Task instructions - Set down the entries exactly as they appear, apart from the images, which stay out.

Provided records -
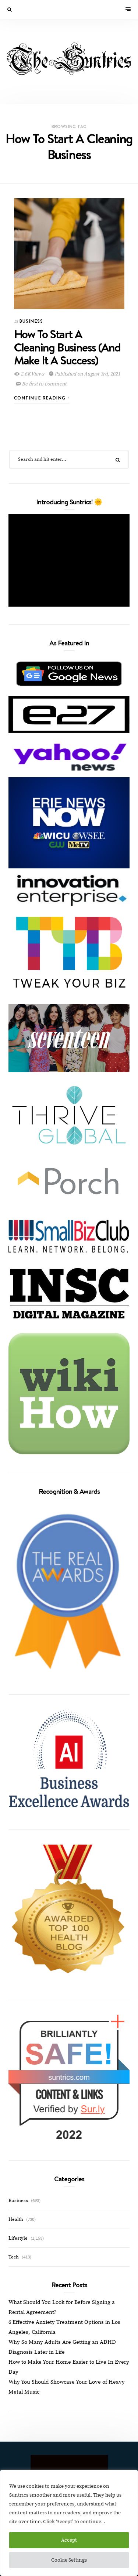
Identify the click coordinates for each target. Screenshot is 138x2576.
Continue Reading (41, 398)
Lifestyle (18, 2238)
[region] (69, 2523)
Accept (69, 2540)
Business (31, 321)
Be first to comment (43, 384)
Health (15, 2219)
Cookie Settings (69, 2560)
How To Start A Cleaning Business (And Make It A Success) (67, 347)
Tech (13, 2257)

Final answer -
Identify the click coordinates for each target. Screenshot is 138x2576.
Continue Reading (41, 398)
Lifestyle (18, 2238)
[region] (69, 2523)
Accept (69, 2540)
Business (31, 321)
Be first to comment (43, 384)
Health (15, 2219)
Cookie Settings (69, 2560)
How To Start A Cleaning Business (And Make It A Success) (67, 347)
Tech (13, 2257)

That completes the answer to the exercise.